Test-time scaling has become a standard way to improve performance and boost reliability of neural network models. However, its behavior on agentic, multi-step tasks remains less well-understood: small per-step errors can compound over long horizons; and we find that naive policies that uniformly increase sampling show diminishing returns. In this work, we present CATTS, a simple technique for dynamically allocating compute for multi-step agents. We first conduct an empirical study of inference-time scaling for web agents. We find that uniformly increasing per-step compute quickly saturates in long-horizon environments. We then investigate stronger aggregation strategies, including an LLM-based Arbiter that can outperform naive voting, but that can overrule high-consensus decisions. We show that uncertainty statistics derived from the agent's own vote distribution (entropy and top-1/top-2 margin) correlate with downstream success and provide a practical signal for dynamic compute allocation. Based on these findings, we introduce Confidence-Aware Test-Time Scaling (CATTS), which uses vote-derived uncertainty to allocate compute only when decisions are genuinely contentious. CATTS improves performance on WebArena-Lite and GoBrowse by up to 9.1% over React while using up to 2.3x fewer tokens than uniform scaling, providing both efficiency gains and an interpretable decision rule.

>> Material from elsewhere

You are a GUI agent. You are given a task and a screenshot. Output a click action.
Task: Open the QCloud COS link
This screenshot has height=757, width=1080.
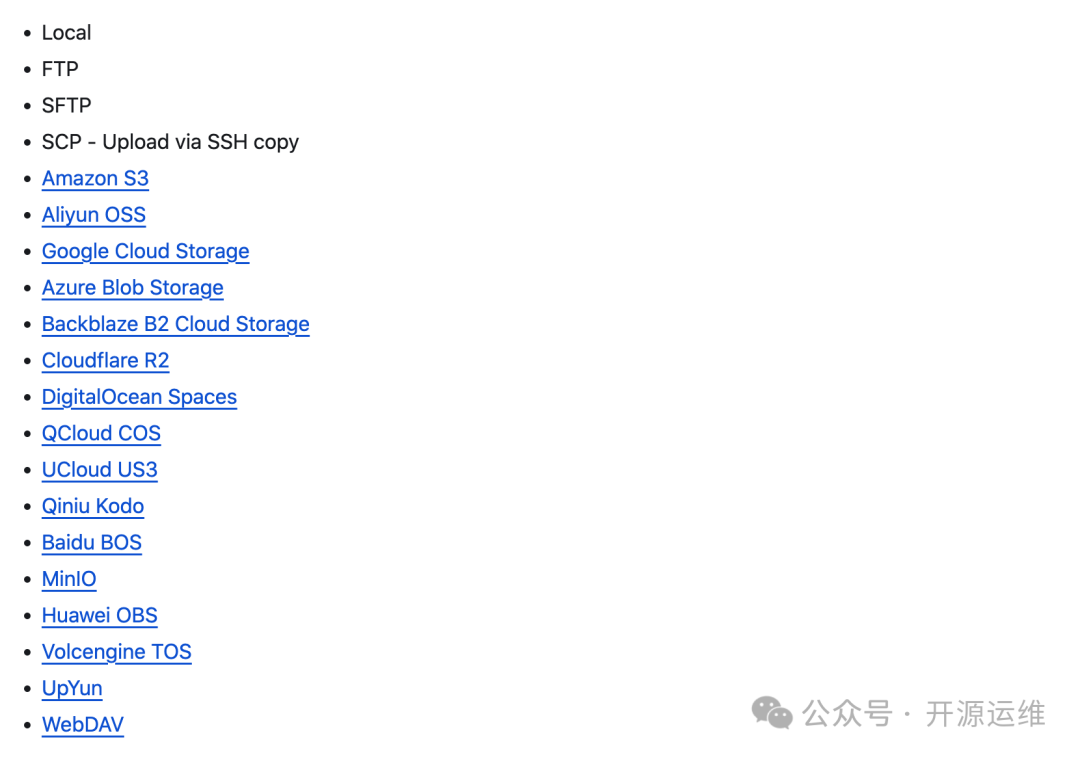tap(101, 433)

翻译：测试时扩展已成为提升神经网络模型性能与可靠性的标准方法。然而，其在多步骤智能体任务中的行为机制尚未得到充分理解：微小的单步误差会在长时序任务中不断累积；我们发现，采用均匀增加采样量的朴素策略会产生收益递减现象。本研究提出CATTS——一种为多步骤智能体动态分配计算资源的简洁技术。我们首先对网络智能体的推理时扩展进行了实证研究，发现均匀增加单步计算量在长时序环境中会迅速达到性能饱和。随后我们研究了更强的聚合策略，包括基于大语言模型的仲裁机制，该机制虽能超越朴素投票法，但可能推翻高共识决策。研究表明，从智能体自身投票分布推导出的不确定性统计量（熵值与top-1/top-2边际差）与下游任务成功率具有相关性，可为动态计算分配提供实用信号。基于这些发现，我们提出了置信感知测试时扩展方法（CATTS），该方法利用投票衍生的不确定性，仅在决策存在实质争议时分配计算资源。在WebArena-Lite和GoBrowse基准测试中，CATTS较React方法最高提升9.1%的性能，同时比均匀扩展策略减少2.3倍的令牌消耗，在提升效率的同时提供了可解释的决策规则。